Each of the following records is to be output exactly.

Segment Start: Provided records

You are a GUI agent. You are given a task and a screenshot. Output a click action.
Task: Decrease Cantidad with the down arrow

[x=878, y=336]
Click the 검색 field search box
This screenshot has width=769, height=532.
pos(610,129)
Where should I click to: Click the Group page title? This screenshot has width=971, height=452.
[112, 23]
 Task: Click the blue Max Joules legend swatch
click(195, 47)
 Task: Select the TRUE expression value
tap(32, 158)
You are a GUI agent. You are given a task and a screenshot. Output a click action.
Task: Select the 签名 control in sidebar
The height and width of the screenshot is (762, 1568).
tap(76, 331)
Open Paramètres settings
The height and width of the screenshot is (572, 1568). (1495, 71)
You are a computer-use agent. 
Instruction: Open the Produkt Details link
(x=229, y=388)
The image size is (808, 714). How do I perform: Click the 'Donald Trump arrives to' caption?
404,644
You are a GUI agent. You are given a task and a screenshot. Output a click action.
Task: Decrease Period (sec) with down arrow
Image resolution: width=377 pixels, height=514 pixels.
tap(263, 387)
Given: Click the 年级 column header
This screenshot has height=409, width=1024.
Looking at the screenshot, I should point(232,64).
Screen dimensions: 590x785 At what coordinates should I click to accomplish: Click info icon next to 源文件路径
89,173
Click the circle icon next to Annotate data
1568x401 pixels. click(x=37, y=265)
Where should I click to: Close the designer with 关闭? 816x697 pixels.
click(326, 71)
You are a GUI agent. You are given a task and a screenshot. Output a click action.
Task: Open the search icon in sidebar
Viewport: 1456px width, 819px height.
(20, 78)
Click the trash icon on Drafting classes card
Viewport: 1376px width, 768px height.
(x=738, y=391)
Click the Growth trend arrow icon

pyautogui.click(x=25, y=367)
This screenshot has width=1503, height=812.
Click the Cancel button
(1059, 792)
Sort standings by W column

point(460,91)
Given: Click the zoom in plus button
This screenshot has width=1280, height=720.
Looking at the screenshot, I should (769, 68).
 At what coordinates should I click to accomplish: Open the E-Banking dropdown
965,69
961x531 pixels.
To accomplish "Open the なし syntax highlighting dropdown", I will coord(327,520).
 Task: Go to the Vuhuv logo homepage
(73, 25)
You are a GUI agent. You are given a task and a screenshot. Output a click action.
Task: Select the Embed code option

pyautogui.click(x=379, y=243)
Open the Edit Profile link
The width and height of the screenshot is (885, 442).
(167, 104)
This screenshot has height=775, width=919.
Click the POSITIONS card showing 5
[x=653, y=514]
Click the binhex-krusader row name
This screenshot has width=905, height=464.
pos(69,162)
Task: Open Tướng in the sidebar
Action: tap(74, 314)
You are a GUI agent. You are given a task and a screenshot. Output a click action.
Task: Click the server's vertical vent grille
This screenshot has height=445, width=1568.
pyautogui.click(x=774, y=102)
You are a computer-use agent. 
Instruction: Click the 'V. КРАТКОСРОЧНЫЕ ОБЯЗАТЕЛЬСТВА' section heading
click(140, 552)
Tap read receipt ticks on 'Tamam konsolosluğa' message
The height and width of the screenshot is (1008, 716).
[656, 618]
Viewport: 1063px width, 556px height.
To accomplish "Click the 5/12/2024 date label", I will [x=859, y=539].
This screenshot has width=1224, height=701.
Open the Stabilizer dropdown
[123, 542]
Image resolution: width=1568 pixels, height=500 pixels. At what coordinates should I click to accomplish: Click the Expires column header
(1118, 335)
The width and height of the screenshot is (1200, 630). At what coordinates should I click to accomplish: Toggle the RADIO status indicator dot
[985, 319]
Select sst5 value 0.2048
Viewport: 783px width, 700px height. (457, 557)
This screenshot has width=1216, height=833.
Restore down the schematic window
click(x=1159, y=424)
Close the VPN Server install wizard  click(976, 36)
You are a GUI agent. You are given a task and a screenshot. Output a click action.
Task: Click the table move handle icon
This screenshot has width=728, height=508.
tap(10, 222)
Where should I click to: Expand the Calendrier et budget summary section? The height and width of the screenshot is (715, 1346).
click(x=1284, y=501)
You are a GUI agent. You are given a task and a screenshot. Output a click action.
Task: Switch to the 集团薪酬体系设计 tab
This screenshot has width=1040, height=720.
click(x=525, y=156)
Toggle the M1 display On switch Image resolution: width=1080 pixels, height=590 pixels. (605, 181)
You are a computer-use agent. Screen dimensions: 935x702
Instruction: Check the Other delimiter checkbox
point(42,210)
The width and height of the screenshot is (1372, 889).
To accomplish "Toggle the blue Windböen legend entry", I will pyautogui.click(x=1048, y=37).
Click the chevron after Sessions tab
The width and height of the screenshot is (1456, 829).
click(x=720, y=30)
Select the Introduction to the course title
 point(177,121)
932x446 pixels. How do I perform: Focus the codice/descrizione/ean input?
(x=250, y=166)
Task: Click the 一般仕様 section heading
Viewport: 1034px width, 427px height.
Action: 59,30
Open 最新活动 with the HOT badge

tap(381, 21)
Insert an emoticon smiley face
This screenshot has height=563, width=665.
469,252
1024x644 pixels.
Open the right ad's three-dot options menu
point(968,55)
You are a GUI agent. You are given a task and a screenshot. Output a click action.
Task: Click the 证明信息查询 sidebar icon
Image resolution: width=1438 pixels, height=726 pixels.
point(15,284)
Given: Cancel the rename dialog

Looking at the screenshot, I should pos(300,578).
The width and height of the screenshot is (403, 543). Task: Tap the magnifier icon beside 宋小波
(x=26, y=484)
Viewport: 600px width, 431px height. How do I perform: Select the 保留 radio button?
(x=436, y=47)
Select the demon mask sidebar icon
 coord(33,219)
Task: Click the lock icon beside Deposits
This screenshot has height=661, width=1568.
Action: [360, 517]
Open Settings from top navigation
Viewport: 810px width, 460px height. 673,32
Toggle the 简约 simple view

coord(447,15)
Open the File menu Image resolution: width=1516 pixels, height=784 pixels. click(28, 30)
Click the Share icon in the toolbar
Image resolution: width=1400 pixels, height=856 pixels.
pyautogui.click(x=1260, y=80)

Segment End: Provided records

* **Response area**
You are a GUI agent. You are given a task and a screenshot. Output a click action.
Task: Decrease Cantidad with the down arrow

[x=878, y=336]
Click the 검색 field search box
This screenshot has width=769, height=532.
pos(610,129)
Where should I click to: Click the Group page title? This screenshot has width=971, height=452.
[112, 23]
 Task: Click the blue Max Joules legend swatch
click(195, 47)
 Task: Select the TRUE expression value
tap(32, 158)
You are a GUI agent. You are given a task and a screenshot. Output a click action.
Task: Select the 签名 control in sidebar
The height and width of the screenshot is (762, 1568).
tap(76, 331)
Open Paramètres settings
The height and width of the screenshot is (572, 1568). (1495, 71)
You are a computer-use agent. 
Instruction: Open the Produkt Details link
(x=229, y=388)
The image size is (808, 714). How do I perform: Click the 'Donald Trump arrives to' caption?
404,644
You are a GUI agent. You are given a task and a screenshot. Output a click action.
Task: Decrease Period (sec) with down arrow
Image resolution: width=377 pixels, height=514 pixels.
tap(263, 387)
Given: Click the 年级 column header
This screenshot has height=409, width=1024.
Looking at the screenshot, I should point(232,64).
Screen dimensions: 590x785 At what coordinates should I click to accomplish: Click info icon next to 源文件路径
89,173
Click the circle icon next to Annotate data
1568x401 pixels. click(x=37, y=265)
Where should I click to: Close the designer with 关闭? 816x697 pixels.
click(326, 71)
You are a GUI agent. You are given a task and a screenshot. Output a click action.
Task: Open the search icon in sidebar
Viewport: 1456px width, 819px height.
(20, 78)
Click the trash icon on Drafting classes card
Viewport: 1376px width, 768px height.
(x=738, y=391)
Click the Growth trend arrow icon

pyautogui.click(x=25, y=367)
This screenshot has width=1503, height=812.
Click the Cancel button
(1059, 792)
Sort standings by W column

point(460,91)
Given: Click the zoom in plus button
This screenshot has width=1280, height=720.
Looking at the screenshot, I should (769, 68).
 At what coordinates should I click to accomplish: Open the E-Banking dropdown
965,69
961x531 pixels.
To accomplish "Open the なし syntax highlighting dropdown", I will coord(327,520).
 Task: Go to the Vuhuv logo homepage
(73, 25)
You are a GUI agent. You are given a task and a screenshot. Output a click action.
Task: Select the Embed code option

pyautogui.click(x=379, y=243)
Open the Edit Profile link
The width and height of the screenshot is (885, 442).
(167, 104)
This screenshot has height=775, width=919.
Click the POSITIONS card showing 5
[x=653, y=514]
Click the binhex-krusader row name
This screenshot has width=905, height=464.
pos(69,162)
Task: Open Tướng in the sidebar
Action: tap(74, 314)
You are a GUI agent. You are given a task and a screenshot. Output a click action.
Task: Click the server's vertical vent grille
This screenshot has height=445, width=1568.
pyautogui.click(x=774, y=102)
You are a computer-use agent. 
Instruction: Click the 'V. КРАТКОСРОЧНЫЕ ОБЯЗАТЕЛЬСТВА' section heading
click(140, 552)
Tap read receipt ticks on 'Tamam konsolosluğa' message
The height and width of the screenshot is (1008, 716).
[656, 618]
Viewport: 1063px width, 556px height.
To accomplish "Click the 5/12/2024 date label", I will [x=859, y=539].
This screenshot has width=1224, height=701.
Open the Stabilizer dropdown
[123, 542]
Image resolution: width=1568 pixels, height=500 pixels. At what coordinates should I click to accomplish: Click the Expires column header
(1118, 335)
The width and height of the screenshot is (1200, 630). At what coordinates should I click to accomplish: Toggle the RADIO status indicator dot
[985, 319]
Select sst5 value 0.2048
Viewport: 783px width, 700px height. (457, 557)
This screenshot has width=1216, height=833.
Restore down the schematic window
click(x=1159, y=424)
Close the VPN Server install wizard  click(976, 36)
You are a GUI agent. You are given a task and a screenshot. Output a click action.
Task: Click the table move handle icon
This screenshot has width=728, height=508.
tap(10, 222)
Where should I click to: Expand the Calendrier et budget summary section? The height and width of the screenshot is (715, 1346).
click(x=1284, y=501)
You are a GUI agent. You are given a task and a screenshot. Output a click action.
Task: Switch to the 集团薪酬体系设计 tab
This screenshot has width=1040, height=720.
click(x=525, y=156)
Toggle the M1 display On switch Image resolution: width=1080 pixels, height=590 pixels. (605, 181)
You are a computer-use agent. Screen dimensions: 935x702
Instruction: Check the Other delimiter checkbox
point(42,210)
The width and height of the screenshot is (1372, 889).
To accomplish "Toggle the blue Windböen legend entry", I will pyautogui.click(x=1048, y=37).
Click the chevron after Sessions tab
The width and height of the screenshot is (1456, 829).
click(x=720, y=30)
Select the Introduction to the course title
 point(177,121)
932x446 pixels. How do I perform: Focus the codice/descrizione/ean input?
(x=250, y=166)
Task: Click the 一般仕様 section heading
Viewport: 1034px width, 427px height.
Action: 59,30
Open 最新活动 with the HOT badge

tap(381, 21)
Insert an emoticon smiley face
This screenshot has height=563, width=665.
469,252
1024x644 pixels.
Open the right ad's three-dot options menu
point(968,55)
You are a GUI agent. You are given a task and a screenshot. Output a click action.
Task: Click the 证明信息查询 sidebar icon
Image resolution: width=1438 pixels, height=726 pixels.
point(15,284)
Given: Cancel the rename dialog

Looking at the screenshot, I should pos(300,578).
The width and height of the screenshot is (403, 543). Task: Tap the magnifier icon beside 宋小波
(x=26, y=484)
Viewport: 600px width, 431px height. How do I perform: Select the 保留 radio button?
(x=436, y=47)
Select the demon mask sidebar icon
 coord(33,219)
Task: Click the lock icon beside Deposits
This screenshot has height=661, width=1568.
Action: [360, 517]
Open Settings from top navigation
Viewport: 810px width, 460px height. 673,32
Toggle the 简约 simple view

coord(447,15)
Open the File menu Image resolution: width=1516 pixels, height=784 pixels. click(28, 30)
Click the Share icon in the toolbar
Image resolution: width=1400 pixels, height=856 pixels.
pyautogui.click(x=1260, y=80)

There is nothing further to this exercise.